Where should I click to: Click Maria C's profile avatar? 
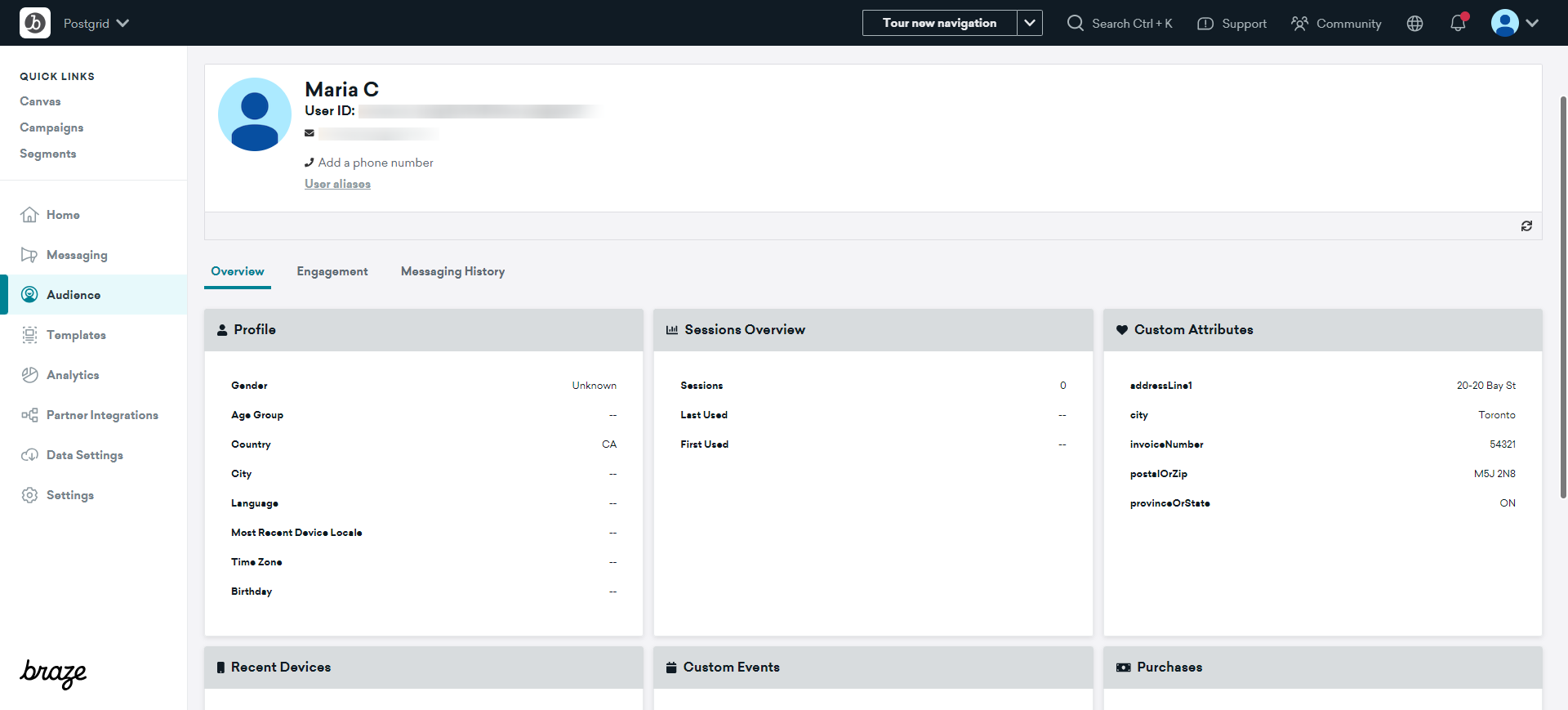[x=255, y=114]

--

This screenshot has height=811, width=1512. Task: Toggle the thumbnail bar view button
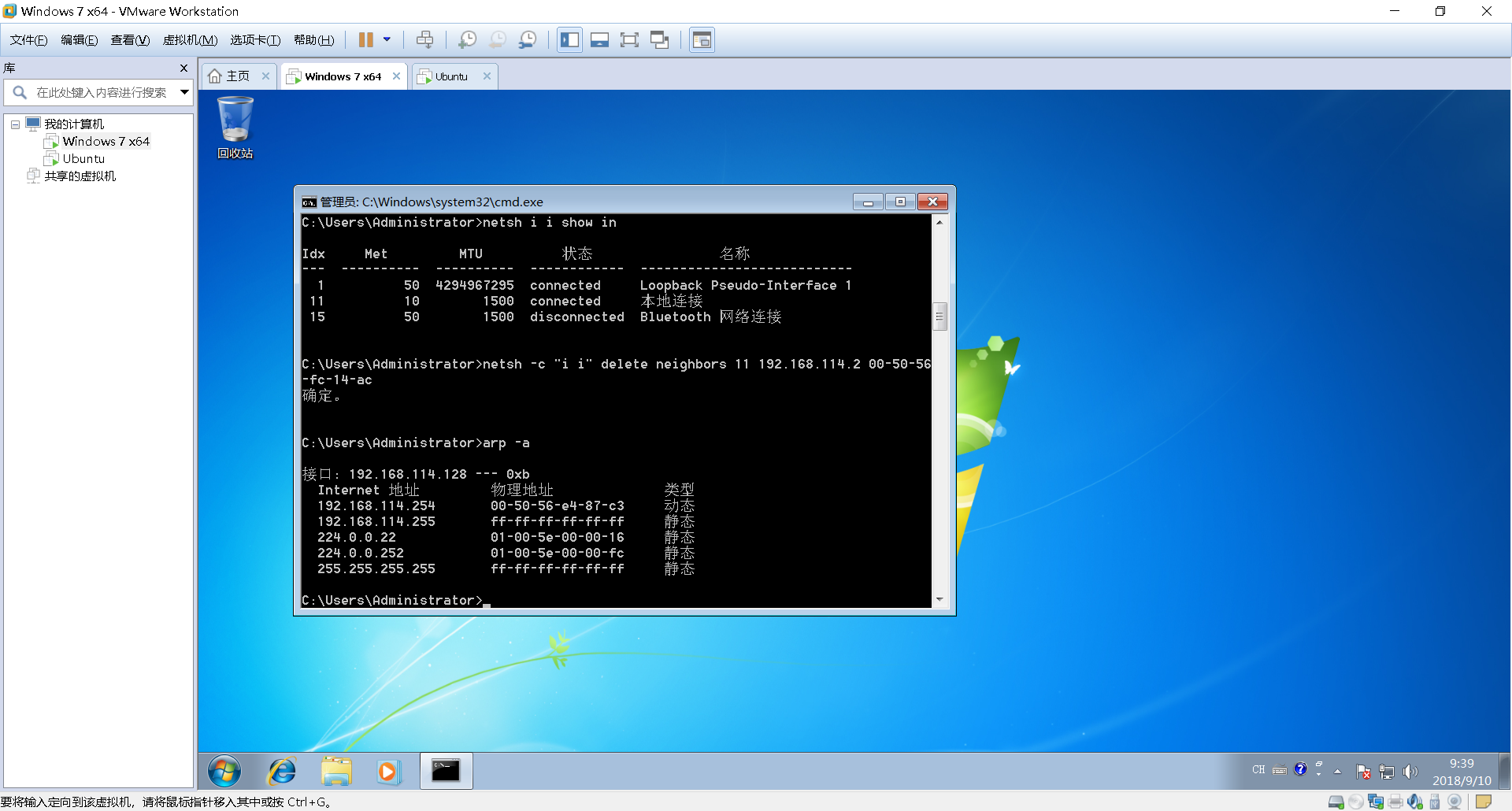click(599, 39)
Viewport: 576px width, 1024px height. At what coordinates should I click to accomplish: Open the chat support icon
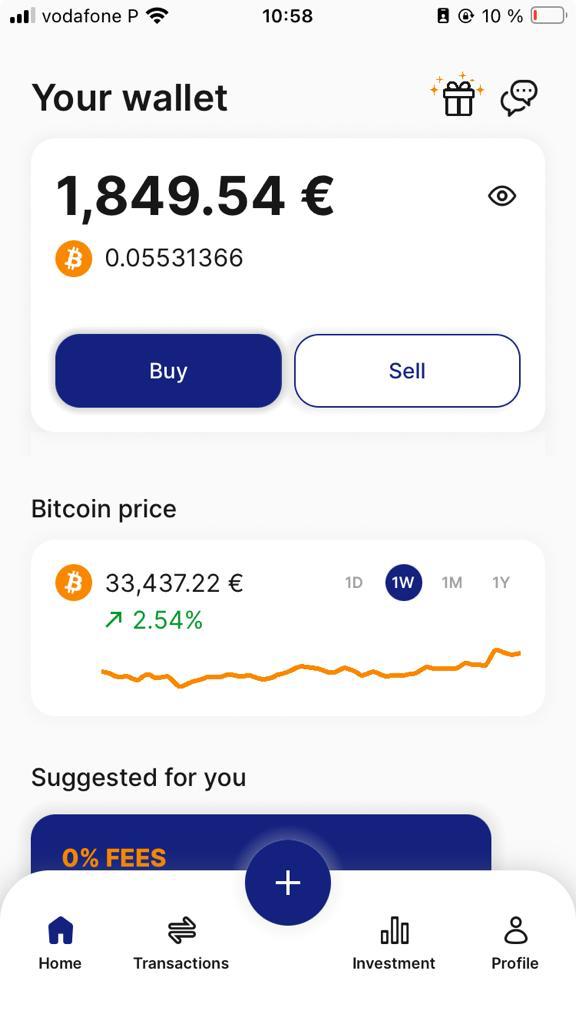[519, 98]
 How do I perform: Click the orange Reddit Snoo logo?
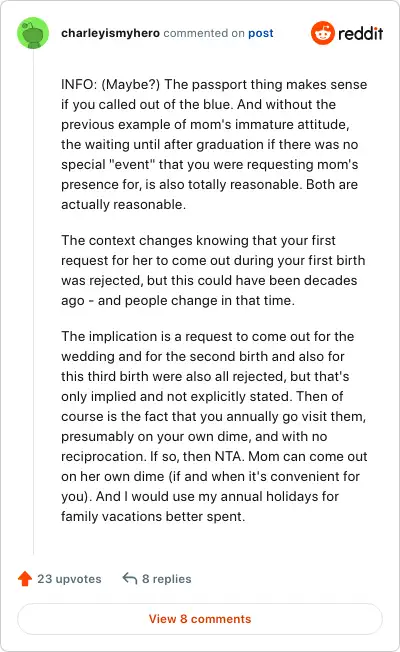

--

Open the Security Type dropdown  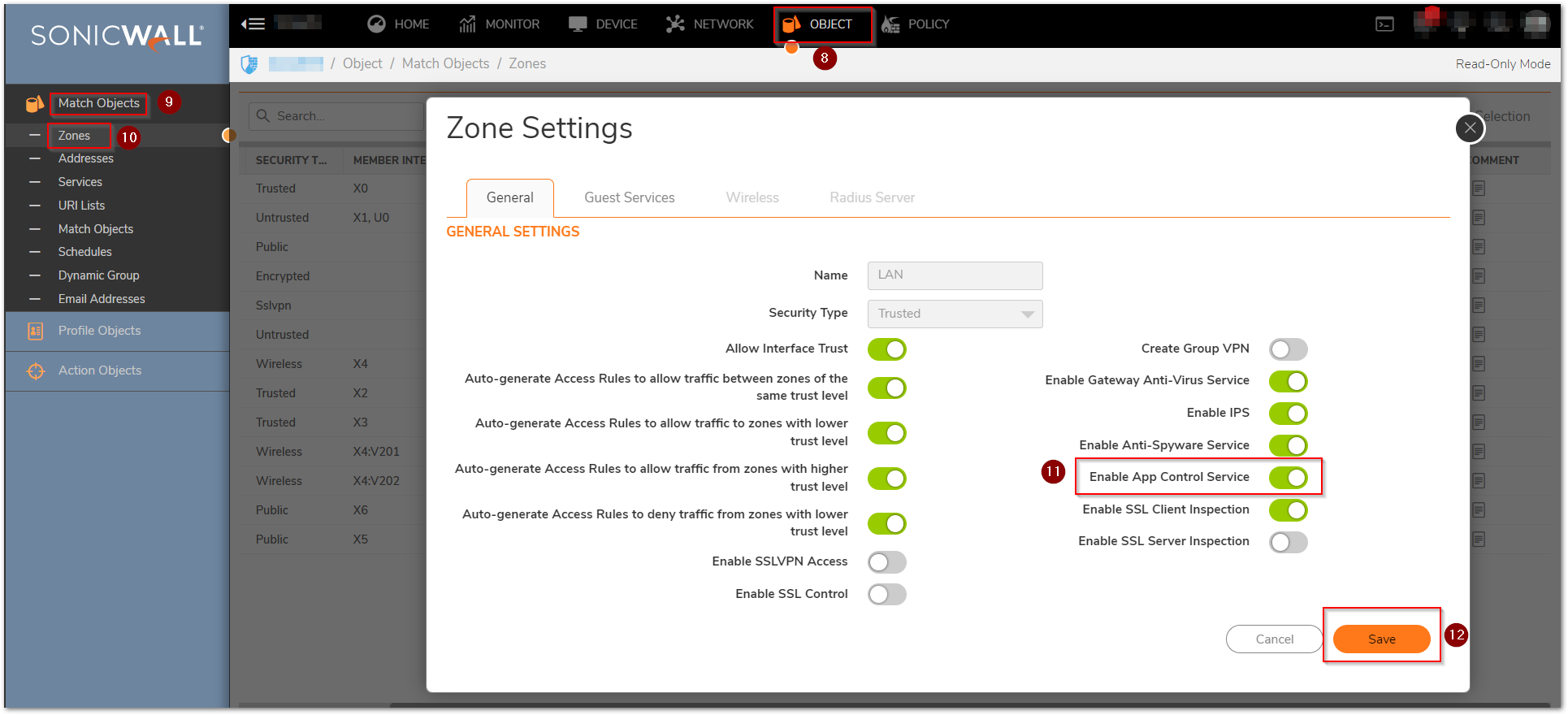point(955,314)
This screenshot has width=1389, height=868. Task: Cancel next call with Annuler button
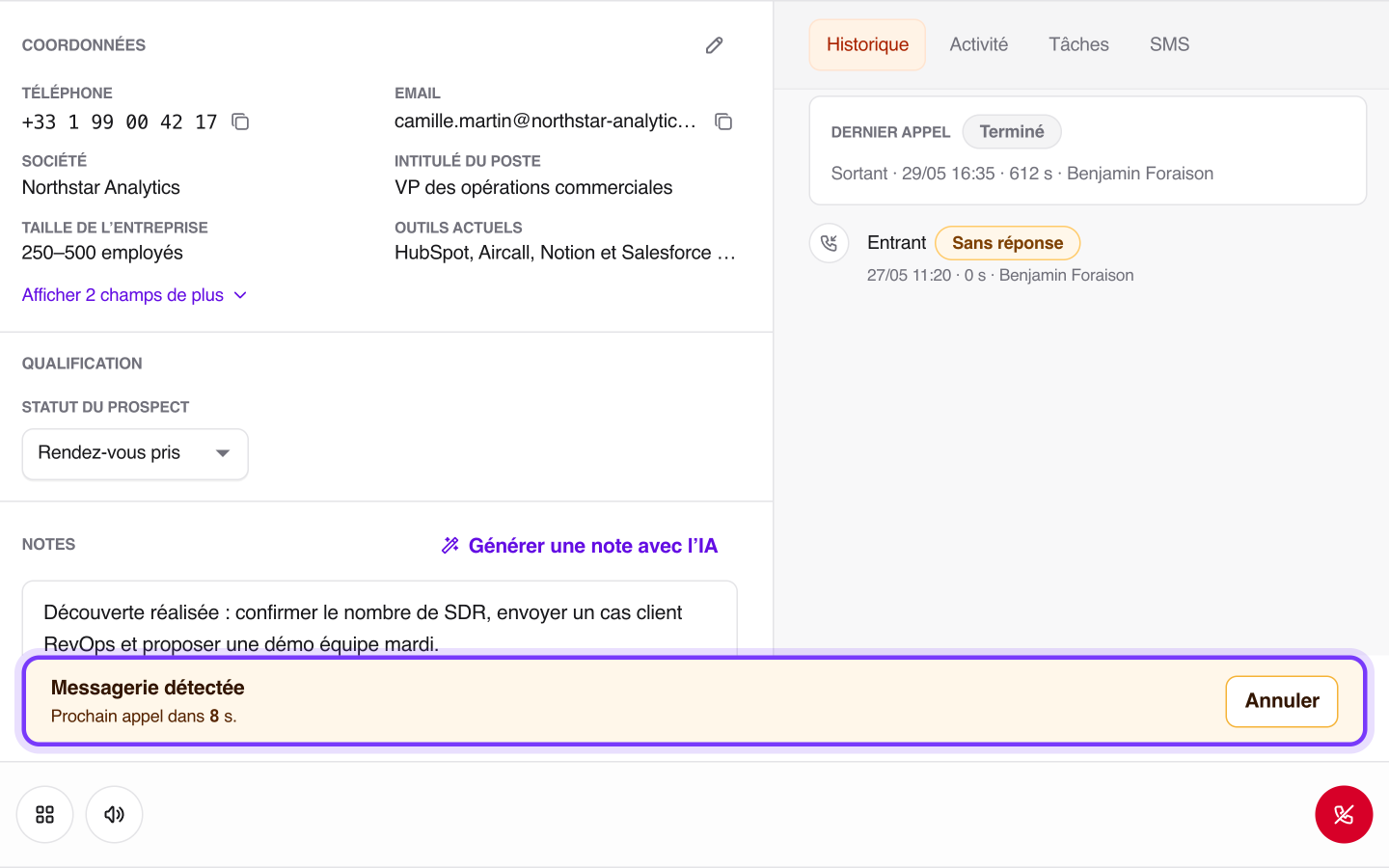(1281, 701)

* [Try it] Repeat only the stretch of data above that runs from the line with "Viewport: 576px width, 1024px" to the line with "How do I perform: Click". Keep both end lines; exclude pictures.

* [Response to the task]
Viewport: 576px width, 1024px height. At what coordinates should I click to accomplish: Open the chat support icon
[519, 98]
 How do I perform: Click the orange Reddit Snoo logo?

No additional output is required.